EXERCISE MATERIALS Start Marker
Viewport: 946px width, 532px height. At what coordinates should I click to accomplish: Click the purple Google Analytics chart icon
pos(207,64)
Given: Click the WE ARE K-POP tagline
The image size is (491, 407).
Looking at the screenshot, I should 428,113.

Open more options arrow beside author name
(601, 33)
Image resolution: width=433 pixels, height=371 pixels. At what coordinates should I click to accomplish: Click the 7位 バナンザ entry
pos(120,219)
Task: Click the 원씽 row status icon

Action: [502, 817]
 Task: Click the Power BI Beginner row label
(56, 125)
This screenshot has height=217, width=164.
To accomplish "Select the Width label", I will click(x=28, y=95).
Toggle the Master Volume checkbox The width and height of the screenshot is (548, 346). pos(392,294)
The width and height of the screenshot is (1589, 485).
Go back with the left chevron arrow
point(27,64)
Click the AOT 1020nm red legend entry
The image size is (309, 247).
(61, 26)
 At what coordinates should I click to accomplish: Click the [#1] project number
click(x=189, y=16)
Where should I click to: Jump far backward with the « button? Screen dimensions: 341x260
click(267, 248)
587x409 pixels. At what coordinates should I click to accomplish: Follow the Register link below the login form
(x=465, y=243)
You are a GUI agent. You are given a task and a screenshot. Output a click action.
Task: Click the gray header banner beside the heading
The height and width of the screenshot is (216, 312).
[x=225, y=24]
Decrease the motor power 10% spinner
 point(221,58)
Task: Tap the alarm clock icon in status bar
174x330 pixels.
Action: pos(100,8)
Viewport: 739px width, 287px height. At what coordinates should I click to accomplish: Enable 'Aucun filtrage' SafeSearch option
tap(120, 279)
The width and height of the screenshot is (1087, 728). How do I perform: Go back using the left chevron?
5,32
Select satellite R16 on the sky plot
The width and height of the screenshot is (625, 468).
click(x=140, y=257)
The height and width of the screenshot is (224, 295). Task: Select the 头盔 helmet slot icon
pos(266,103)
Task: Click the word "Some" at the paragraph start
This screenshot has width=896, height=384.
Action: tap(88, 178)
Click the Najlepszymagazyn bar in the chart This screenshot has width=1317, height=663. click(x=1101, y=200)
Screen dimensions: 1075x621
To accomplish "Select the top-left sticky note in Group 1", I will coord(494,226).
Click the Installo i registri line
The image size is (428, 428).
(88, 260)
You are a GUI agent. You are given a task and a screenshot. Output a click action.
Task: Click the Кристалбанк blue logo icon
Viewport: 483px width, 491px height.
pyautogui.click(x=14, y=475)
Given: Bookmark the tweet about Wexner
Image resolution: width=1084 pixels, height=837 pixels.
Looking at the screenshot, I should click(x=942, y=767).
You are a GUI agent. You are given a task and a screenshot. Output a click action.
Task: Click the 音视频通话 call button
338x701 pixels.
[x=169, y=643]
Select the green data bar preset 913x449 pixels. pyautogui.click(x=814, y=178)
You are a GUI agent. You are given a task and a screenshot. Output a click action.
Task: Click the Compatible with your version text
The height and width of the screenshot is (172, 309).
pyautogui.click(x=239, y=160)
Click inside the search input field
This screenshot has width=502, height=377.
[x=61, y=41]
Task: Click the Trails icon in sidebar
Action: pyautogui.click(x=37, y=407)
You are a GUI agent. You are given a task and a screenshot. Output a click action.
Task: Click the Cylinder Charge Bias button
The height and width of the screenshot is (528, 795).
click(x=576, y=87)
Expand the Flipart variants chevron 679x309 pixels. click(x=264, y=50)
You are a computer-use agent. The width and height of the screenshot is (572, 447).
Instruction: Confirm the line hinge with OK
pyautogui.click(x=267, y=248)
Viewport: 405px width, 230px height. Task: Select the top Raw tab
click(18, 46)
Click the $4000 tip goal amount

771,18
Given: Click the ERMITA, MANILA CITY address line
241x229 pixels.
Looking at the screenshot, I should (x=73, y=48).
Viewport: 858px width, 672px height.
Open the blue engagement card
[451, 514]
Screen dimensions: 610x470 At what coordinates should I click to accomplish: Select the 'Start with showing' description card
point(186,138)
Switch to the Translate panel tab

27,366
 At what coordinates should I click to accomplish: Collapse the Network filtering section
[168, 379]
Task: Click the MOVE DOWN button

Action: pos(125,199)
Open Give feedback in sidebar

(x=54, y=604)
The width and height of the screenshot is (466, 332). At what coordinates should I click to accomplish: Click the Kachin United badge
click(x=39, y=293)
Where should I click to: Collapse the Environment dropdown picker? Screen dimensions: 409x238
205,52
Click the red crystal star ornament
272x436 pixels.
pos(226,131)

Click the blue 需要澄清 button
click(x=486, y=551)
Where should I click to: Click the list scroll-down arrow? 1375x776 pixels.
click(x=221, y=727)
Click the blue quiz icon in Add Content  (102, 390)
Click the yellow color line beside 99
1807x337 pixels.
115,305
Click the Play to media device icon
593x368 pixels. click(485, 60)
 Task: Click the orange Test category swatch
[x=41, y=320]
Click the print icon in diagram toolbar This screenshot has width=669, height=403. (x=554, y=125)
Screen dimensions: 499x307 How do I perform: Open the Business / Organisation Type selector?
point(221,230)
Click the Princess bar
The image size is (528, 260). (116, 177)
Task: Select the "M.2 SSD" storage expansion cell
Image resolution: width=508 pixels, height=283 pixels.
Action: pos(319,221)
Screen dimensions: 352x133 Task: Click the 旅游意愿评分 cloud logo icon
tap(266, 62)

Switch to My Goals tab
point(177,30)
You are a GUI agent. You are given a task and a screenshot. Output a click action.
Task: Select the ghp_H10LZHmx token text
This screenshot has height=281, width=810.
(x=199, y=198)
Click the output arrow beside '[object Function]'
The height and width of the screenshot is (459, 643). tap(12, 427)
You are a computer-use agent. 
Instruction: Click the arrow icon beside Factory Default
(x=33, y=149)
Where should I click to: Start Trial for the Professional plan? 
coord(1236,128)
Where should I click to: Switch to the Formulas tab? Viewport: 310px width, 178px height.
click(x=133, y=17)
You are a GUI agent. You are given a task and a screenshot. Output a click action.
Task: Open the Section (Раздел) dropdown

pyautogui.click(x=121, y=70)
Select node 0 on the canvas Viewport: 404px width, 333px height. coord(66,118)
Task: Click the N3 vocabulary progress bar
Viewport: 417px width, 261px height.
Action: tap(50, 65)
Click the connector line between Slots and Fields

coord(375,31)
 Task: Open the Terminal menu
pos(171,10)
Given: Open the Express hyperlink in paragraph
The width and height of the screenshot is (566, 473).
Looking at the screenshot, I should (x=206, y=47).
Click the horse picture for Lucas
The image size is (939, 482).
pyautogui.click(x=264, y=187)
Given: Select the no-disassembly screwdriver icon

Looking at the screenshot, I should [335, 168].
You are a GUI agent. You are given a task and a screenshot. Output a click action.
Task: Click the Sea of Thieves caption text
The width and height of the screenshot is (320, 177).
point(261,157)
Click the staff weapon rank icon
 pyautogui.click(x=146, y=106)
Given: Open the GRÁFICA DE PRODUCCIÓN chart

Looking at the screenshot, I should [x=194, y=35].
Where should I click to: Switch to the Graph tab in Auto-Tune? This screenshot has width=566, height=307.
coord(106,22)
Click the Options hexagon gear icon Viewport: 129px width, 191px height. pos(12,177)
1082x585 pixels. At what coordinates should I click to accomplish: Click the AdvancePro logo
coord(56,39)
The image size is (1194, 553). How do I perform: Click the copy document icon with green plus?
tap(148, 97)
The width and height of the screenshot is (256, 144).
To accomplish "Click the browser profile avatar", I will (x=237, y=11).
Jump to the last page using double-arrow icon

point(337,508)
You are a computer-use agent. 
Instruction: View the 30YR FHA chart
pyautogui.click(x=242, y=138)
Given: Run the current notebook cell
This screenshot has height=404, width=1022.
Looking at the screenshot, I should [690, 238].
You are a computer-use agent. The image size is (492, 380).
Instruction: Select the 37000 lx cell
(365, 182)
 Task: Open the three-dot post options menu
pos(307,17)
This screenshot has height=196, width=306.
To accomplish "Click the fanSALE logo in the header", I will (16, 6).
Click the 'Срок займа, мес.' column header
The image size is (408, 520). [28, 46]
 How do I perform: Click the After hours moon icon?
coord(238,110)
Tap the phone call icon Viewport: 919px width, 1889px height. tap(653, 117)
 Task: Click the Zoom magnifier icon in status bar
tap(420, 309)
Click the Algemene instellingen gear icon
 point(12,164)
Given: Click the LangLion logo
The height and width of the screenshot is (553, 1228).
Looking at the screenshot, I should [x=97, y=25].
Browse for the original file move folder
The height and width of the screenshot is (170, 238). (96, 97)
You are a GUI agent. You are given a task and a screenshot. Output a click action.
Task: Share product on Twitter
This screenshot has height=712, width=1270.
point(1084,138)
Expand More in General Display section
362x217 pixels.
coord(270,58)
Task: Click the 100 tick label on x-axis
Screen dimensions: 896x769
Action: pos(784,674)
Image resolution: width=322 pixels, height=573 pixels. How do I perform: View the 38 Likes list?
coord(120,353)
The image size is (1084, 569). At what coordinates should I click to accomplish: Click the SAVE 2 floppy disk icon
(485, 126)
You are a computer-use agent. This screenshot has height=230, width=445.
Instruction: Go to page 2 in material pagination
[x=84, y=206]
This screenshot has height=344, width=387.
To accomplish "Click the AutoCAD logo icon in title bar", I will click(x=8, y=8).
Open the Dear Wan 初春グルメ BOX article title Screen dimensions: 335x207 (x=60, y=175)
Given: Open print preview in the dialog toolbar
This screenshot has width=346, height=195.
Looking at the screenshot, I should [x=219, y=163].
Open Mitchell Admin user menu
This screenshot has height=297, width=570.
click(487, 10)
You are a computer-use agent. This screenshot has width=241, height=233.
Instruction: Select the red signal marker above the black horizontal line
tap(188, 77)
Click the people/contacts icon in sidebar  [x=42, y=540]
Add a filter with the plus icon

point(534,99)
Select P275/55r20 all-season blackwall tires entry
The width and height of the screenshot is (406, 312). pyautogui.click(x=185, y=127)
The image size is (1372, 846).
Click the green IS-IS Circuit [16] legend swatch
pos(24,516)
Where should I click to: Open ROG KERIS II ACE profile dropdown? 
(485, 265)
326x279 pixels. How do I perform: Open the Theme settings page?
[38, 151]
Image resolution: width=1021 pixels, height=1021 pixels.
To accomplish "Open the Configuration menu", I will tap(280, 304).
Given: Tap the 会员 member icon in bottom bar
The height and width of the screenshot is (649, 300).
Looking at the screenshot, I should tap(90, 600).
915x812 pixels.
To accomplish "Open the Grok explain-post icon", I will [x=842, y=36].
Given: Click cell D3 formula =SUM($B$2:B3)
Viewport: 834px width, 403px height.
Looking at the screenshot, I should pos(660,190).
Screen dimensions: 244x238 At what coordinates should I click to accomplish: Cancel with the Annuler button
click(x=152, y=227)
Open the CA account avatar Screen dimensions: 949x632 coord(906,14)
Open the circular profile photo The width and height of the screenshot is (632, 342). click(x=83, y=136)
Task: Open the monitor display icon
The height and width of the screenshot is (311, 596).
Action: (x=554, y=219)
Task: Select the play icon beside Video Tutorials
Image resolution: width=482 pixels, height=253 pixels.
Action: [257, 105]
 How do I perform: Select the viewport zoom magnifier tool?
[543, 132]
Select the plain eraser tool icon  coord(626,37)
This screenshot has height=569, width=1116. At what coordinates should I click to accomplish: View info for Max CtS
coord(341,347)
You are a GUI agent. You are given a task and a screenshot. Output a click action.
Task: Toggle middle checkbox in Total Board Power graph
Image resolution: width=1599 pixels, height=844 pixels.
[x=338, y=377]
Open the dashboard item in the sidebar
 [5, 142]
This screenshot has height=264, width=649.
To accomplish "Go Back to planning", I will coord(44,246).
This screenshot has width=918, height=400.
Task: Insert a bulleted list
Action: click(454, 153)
EXERCISE MATERIALS End Marker
[WORK REQUEST]
Looking at the entries above, can you reproduce exactly the lines from the one that holds "Open the circular" through the one that holds "Task: Select the play", and only those?

[TASK ANSWER]
Open the circular profile photo The width and height of the screenshot is (632, 342). click(x=83, y=136)
Task: Open the monitor display icon
The height and width of the screenshot is (311, 596).
Action: (x=554, y=219)
Task: Select the play icon beside Video Tutorials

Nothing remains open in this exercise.